[Text — start]
UCLA

The use of proteomic mass spectrometry has become a pervasive component of modern biological and biochemical research. The experimental detection and quantitation of proteins is largely accomplished via liquid chromatography coupled to tandem mass spectrometry (LC-MS/MS). In this work, we explore approaches to common problems which pervade three core facets of contemporary proteomic biochemistry by LC-MS/MS: sample preparation, data acquisition, and bioinformatic analysis workflow management.

A common step in the sample-preparatory framework is the affinity purification of protein targets, often through the use of antibodies or the protein streptavidin. Avidin proteins such as streptavidin are capable of binding the small molecule biotin with high affinity and specificity. The binding of biotin to streptavidin is oft exploited due to the extremely high affinity and near irreversibility of the interaction. Elution of biotinylated proteins remains inefficient, and many rely on enzymatic digestion, ultimately releasing a large amount of contaminating streptavidin peptides. We explore a method of chemical derivatization which protects streptavidin from tryptic proteolysis, dramatically reducing sample contamination while retaining biotin binding. The method appears generalizable to immunoglobulins antibodies like those against the hemagglutinin epitope.

Relative quantitation of proteins and peptides is often performed by comparing the intensities of many samples in a single chromatographic run through multiplexing provided by isobaric tagging reagents. Quantitation of these isobaric tags is observed after fragmentation of a purified analyte, typically selected by Data Dependent Acquisition in a semi-stochastic manner. We explore a new method of acquisition, Sequential Windowed Acquisition of Reporter Masses (SWARM), a Data Independent Acquisition-like approach to isobaric tagged peptide quantitation. This approach biases machine acquisition toward analytes based on their quantitative trends, allowing biologists to focus instrument time on putative analytes of interest.

Data produced from the multitude of proteomic experiments must be rigorously analyzed to deconvolute the complex aggregate of mass signals before returning actionable interpretation. The expansion of computational tools the for interrogation of LC-MS/MS data has been a boon to the field, and has made many sophisticated and statistically robust analyses available. However, these tools have been left in unfortunately disjointed sets of software packages lacking convenient interoperability. To help address this problem, we created MilkyWay. MilkyWay is a label free proteomic data analysis platform for quantitative comparisons. Powered by an assemblage of utilities wrapped into the Galaxy bioinformatic workflow management system, MilkyWay contains a R/Shiny web application for the interactive definition of experimental design, file upload, and data exploration.
[Text — finish]
- [Your tasks]:
a) Reproduce the part of the proteomics abstract that begins at the words "A common step" and stops after "the hemagglutinin epitope.".
b) Decide whether each statement agrees with the proteomics abstract, answering yes or no and quoting the words that settle it: (i) The chemical derivatization method keeps streptavidin from being digested by trypsin while it still binds biotin. (ii) SWARM is a Data Dependent Acquisition approach to isobaric tagged peptide quantitation. (iii) MilkyWay is a platform for quantitation based on isobaric tagging.
[Dataset — start]
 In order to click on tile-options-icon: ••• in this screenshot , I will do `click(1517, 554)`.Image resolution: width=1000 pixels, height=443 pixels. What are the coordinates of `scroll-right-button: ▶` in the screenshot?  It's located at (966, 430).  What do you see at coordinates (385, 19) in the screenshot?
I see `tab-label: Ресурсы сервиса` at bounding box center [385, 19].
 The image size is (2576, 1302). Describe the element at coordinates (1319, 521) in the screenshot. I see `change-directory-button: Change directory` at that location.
[Dataset — finish]
- [Answers to the problems]:
a)
A common step in the sample-preparatory framework is the affinity purification of protein targets, often through the use of antibodies or the protein streptavidin. Avidin proteins such as streptavidin are capable of binding the small molecule biotin with high affinity and specificity. The binding of biotin to streptavidin is oft exploited due to the extremely high affinity and near irreversibility of the interaction. Elution of biotinylated proteins remains inefficient, and many rely on enzymatic digestion, ultimately releasing a large amount of contaminating streptavidin peptides. We explore a method of chemical derivatization which protects streptavidin from tryptic proteolysis, dramatically reducing sample contamination while retaining biotin binding. The method appears generalizable to immunoglobulins antibodies like those against the hemagglutinin epitope.

b)
(i) Yes: "protects streptavidin from tryptic proteolysis, dramatically reducing sample contamination while retaining biotin binding"
(ii) No: "a Data Independent Acquisition-like approach to isobaric tagged peptide quantitation"
(iii) No: "MilkyWay is a label free proteomic data analysis platform for quantitative comparisons"